There is another challenge-there are endless challenges, but I thought I would focus on two-that has been the subject of the discussions today. The environment is the defining challenge of our era. It goes without saying-I hope-that without a healthy environment, we have no economy or future. It is the defining, underlying issue, and the basic maths tell us that we are heading in a dangerous direction: a growing population combined with an increasing hunger for resources means that the cost of living will at some point go up. If we take that to its logical conclusion, we will reach a point when conflict is almost inevitable.

We need only look at the facts. We can argue about climate change and our exact contribution to it, although I will not do that now, because other people have already done so today. The world's bread baskets are being eroded. That is not a matter of opinion; it is a matter of fact. There is the destruction of the world's forests, the loss of species and habitats and the collapse of the world's great fisheries. These are real issues, and they are not subject to debate; they are matters of fact. They are not niche problems, but fundamental problems. I hope it also goes without saying that as we undermine the natural world and natural systems, we eventually undermine the basis of our own existence.

The cause of many of those problems is also, fortunately, the solution: the market. But if the market is blind to the value of valuable of things, if it is blind to the value of natural systems, and if it fails to put a cost on those things that should have a cost, economic growth can only be an engine of environmental destruction and a process that effectively means cashing in on the natural world until there is nothing left. Nevertheless, the market is the most powerful force for change that we know, other than nature itself. It is a tool, and if we allow the natural world to be plundered, it is simply because we have failed to understand how to use that tool. We need to put a price on pollution, waste and the use of scarce resources, and we need to invest the proceeds in alternatives. I do not think that green taxes should ever be retrospective-we have seen too much of that-and I do not think that the green agenda should ever become an excuse for raising stealth taxes. We have seen too much of that as well. However, whatever we introduce must be real, not synthetic. We need rapid change.

I want to read out something that Margaret Thatcher said 20 years ago-she was well ahead of her time on this issue-so I hope that hon. Members will indulge me:

"Many of the precautionary actions that we need to take would be sensible in any event. It is sensible to improve energy efficiency and use energy prudently; it's sensible to develop alternative and sustainable energy sources; it's sensible to replant the forests which we consume; it's sensible to re-examine industrial processes; it's sensible to tackle the problem of waste. I understand that the latest vogue is to call them 'no regrets' policies. Certainly we should have none in putting them into effect."

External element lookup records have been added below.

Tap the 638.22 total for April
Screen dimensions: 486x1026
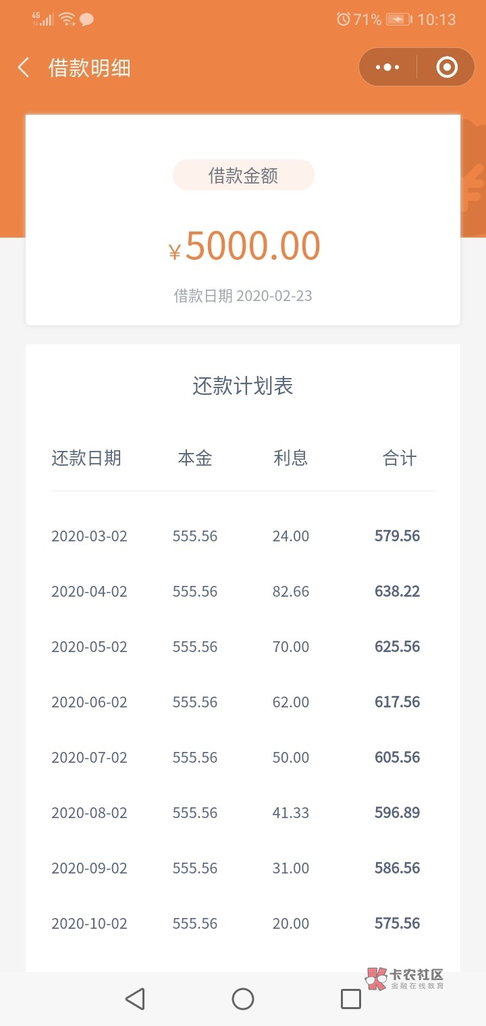point(397,591)
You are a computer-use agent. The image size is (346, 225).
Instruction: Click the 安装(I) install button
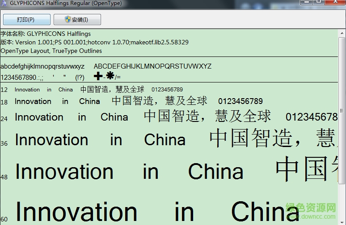pos(77,20)
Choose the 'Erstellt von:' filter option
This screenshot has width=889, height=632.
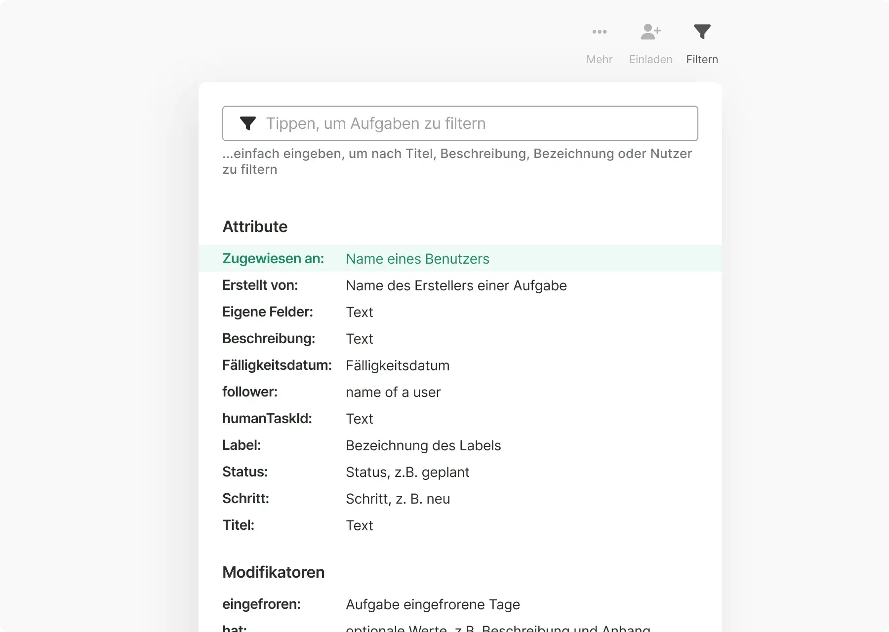click(260, 285)
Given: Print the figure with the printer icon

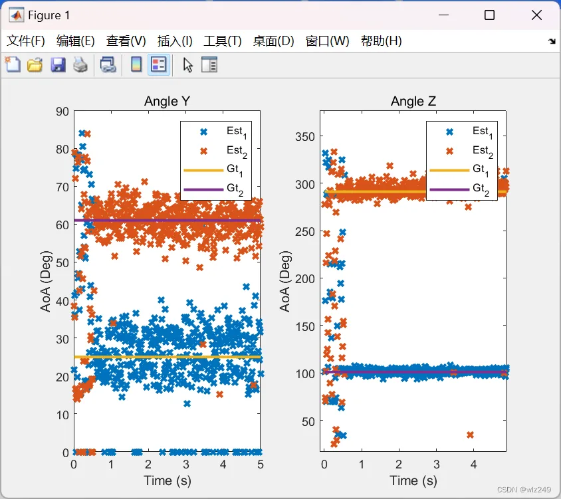Looking at the screenshot, I should coord(80,65).
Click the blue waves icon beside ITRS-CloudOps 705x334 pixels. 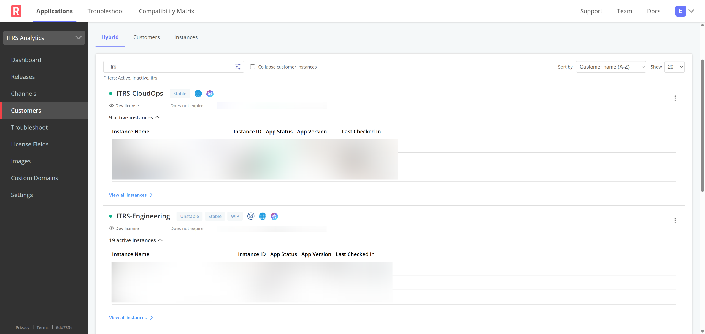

Margaret Thatcher was way ahead of her time, but she was also following a long but occasionally forgotten tradition in the Conservative party of paying tribute to and understanding the importance of the environment. It is a tradition that goes all the way back-as far back as anyone wants to go-to Edmund Burke, who said:

"Never...did Nature say one thing and Wisdom say another."

Stewardship; looking out for future generations and recognising limits, particularly nature's limits; providing security-these are core Conservative values. For as long as I am able to stay in this House, they are values that I will stand up for.